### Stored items

========================

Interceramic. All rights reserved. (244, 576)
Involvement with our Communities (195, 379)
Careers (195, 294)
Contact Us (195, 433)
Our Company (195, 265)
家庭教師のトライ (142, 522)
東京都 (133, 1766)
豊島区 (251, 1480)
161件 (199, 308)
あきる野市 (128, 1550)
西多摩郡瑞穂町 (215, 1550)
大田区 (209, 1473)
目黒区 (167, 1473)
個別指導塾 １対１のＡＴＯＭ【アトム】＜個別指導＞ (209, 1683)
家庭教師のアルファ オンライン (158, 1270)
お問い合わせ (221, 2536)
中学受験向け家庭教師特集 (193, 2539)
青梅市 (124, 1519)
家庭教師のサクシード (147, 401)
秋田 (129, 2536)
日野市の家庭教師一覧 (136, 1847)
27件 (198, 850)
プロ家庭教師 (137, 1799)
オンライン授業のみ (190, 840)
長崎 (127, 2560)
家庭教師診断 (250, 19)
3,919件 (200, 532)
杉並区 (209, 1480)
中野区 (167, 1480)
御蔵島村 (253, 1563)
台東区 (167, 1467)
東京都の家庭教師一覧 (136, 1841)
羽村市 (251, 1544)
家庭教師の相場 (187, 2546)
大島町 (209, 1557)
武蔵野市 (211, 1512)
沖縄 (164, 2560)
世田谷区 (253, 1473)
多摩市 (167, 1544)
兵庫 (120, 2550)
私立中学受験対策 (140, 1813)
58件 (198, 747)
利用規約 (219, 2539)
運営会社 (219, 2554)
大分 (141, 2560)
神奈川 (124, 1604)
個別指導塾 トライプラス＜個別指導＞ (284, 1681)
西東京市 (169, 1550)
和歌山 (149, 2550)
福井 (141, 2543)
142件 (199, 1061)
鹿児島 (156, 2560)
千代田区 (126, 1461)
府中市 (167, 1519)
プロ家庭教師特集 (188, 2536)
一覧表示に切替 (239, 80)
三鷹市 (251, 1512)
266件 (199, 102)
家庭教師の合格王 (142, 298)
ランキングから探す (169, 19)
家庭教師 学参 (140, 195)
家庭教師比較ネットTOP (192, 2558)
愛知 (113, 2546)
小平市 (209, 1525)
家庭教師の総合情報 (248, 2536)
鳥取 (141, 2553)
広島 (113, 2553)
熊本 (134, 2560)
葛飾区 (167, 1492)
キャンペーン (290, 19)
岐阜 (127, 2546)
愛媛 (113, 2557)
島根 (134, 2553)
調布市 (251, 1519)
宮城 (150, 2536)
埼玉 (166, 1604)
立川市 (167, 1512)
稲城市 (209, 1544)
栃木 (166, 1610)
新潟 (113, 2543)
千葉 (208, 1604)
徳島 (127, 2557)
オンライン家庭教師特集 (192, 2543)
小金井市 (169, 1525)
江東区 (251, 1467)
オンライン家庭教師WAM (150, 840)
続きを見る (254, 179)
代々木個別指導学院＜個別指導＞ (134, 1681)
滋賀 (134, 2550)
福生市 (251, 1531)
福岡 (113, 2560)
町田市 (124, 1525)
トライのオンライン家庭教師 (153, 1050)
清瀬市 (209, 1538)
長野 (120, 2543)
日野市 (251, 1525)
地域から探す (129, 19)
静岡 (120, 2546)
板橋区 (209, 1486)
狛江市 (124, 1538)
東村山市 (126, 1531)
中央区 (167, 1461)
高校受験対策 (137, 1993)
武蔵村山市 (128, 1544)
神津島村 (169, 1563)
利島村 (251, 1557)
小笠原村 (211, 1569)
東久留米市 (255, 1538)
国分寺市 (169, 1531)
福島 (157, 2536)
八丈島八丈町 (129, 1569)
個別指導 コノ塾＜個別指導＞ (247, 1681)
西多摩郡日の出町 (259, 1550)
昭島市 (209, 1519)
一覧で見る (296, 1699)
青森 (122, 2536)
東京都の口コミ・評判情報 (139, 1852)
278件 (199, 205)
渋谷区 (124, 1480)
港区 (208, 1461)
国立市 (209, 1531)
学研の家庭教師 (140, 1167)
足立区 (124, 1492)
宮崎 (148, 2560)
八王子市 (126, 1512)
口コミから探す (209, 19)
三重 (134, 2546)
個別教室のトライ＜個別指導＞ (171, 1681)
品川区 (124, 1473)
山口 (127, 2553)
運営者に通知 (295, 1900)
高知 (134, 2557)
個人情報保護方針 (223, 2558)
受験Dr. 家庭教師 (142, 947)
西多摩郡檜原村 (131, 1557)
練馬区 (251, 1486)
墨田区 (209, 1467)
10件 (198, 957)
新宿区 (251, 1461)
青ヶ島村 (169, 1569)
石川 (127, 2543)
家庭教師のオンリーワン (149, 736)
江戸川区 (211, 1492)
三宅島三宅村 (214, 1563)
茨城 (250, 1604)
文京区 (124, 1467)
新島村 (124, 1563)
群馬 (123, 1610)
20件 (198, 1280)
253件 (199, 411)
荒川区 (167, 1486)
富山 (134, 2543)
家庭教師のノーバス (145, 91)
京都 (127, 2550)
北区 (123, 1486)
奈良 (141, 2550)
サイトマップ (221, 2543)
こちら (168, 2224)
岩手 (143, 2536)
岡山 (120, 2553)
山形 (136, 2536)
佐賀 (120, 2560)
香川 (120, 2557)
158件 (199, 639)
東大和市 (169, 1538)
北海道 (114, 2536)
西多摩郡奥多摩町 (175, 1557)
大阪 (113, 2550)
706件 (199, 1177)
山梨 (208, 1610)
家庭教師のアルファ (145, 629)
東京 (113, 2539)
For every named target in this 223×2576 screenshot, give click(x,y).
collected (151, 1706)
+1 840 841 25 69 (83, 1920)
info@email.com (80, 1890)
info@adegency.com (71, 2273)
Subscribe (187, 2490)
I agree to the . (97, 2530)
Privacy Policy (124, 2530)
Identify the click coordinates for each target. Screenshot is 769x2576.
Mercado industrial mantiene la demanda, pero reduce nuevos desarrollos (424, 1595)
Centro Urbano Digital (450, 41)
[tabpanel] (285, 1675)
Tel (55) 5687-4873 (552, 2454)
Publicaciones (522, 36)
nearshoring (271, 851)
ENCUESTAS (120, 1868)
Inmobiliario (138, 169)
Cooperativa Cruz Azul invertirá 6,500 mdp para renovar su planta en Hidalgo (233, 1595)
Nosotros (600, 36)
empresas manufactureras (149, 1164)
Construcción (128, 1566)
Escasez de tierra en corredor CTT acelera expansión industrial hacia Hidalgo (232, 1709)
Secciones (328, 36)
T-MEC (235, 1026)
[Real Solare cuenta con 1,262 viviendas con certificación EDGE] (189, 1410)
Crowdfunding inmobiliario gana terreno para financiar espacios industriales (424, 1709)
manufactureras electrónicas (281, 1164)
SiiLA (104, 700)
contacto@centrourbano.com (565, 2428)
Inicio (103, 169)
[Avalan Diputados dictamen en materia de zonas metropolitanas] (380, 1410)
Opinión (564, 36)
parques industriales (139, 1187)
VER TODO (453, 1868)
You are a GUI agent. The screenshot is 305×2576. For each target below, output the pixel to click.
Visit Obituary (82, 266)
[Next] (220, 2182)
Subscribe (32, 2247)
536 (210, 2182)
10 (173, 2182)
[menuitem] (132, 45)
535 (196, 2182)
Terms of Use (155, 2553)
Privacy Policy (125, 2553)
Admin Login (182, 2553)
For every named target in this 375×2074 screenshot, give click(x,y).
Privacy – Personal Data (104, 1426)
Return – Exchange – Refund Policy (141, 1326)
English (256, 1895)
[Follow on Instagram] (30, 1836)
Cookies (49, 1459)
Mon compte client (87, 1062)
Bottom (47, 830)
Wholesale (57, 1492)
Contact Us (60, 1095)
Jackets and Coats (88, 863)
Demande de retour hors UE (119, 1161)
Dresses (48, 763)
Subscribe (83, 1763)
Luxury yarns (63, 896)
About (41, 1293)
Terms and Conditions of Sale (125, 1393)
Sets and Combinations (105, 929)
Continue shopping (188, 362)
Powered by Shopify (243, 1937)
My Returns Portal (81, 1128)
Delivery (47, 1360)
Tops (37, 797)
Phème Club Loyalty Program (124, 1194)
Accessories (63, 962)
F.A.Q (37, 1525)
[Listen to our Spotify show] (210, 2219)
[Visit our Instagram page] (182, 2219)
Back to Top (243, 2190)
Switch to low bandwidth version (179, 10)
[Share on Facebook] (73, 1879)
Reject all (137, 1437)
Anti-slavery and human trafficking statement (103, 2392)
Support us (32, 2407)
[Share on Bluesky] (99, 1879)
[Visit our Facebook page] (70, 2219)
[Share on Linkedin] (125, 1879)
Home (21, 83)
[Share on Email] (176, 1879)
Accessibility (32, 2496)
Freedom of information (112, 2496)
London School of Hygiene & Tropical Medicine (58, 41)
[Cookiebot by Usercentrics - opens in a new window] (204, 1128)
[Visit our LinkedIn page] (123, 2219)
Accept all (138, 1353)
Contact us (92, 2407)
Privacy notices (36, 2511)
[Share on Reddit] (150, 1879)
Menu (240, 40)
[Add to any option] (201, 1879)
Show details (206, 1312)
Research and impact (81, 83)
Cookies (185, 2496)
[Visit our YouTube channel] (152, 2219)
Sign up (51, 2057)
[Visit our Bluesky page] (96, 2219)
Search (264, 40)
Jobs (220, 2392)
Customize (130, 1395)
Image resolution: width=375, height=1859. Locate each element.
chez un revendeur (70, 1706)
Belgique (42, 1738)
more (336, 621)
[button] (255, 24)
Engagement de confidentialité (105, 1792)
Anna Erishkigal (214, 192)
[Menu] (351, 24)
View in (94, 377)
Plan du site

========================

### About this task
For this exercise, repeat exactly the lines of the data above from the one with "利用規約 (219, 2539)" down to the one with "278件 (199, 205)", both end lines included.

### Response area
利用規約 (219, 2539)
運営会社 (219, 2554)
大分 (141, 2560)
神奈川 (124, 1604)
個別指導塾 トライプラス＜個別指導＞ (284, 1681)
西東京市 (169, 1550)
和歌山 (149, 2550)
福井 (141, 2543)
142件 (199, 1061)
鹿児島 (156, 2560)
千代田区 (126, 1461)
府中市 (167, 1519)
プロ家庭教師特集 (188, 2536)
一覧表示に切替 (239, 80)
三鷹市 (251, 1512)
266件 (199, 102)
家庭教師の合格王 (142, 298)
ランキングから探す (169, 19)
家庭教師 学参 (140, 195)
家庭教師比較ネットTOP (192, 2558)
愛知 (113, 2546)
小平市 (209, 1525)
家庭教師の総合情報 (248, 2536)
鳥取 (141, 2553)
広島 (113, 2553)
熊本 (134, 2560)
葛飾区 (167, 1492)
キャンペーン (290, 19)
岐阜 (127, 2546)
愛媛 (113, 2557)
島根 (134, 2553)
調布市 (251, 1519)
宮城 (150, 2536)
埼玉 (166, 1604)
立川市 (167, 1512)
稲城市 (209, 1544)
栃木 (166, 1610)
新潟 (113, 2543)
千葉 (208, 1604)
徳島 (127, 2557)
オンライン家庭教師特集 (192, 2543)
小金井市 (169, 1525)
江東区 (251, 1467)
オンライン家庭教師WAM (150, 840)
続きを見る (254, 179)
代々木個別指導学院＜個別指導＞ (134, 1681)
滋賀 (134, 2550)
福生市 (251, 1531)
福岡 (113, 2560)
町田市 (124, 1525)
トライのオンライン家庭教師 (153, 1050)
清瀬市 (209, 1538)
長野 (120, 2543)
日野市 (251, 1525)
地域から探す (129, 19)
静岡 (120, 2546)
板橋区 (209, 1486)
狛江市 (124, 1538)
東村山市 (126, 1531)
中央区 (167, 1461)
高校受験対策 (137, 1993)
武蔵村山市 (128, 1544)
神津島村 (169, 1563)
利島村 (251, 1557)
小笠原村 (211, 1569)
東久留米市 (255, 1538)
国分寺市 (169, 1531)
福島 (157, 2536)
八丈島八丈町 (129, 1569)
個別指導 コノ塾＜個別指導＞ (247, 1681)
西多摩郡日の出町 (259, 1550)
昭島市 (209, 1519)
一覧で見る (296, 1699)
青森 (122, 2536)
東京都の口コミ・評判情報 (139, 1852)
278件 (199, 205)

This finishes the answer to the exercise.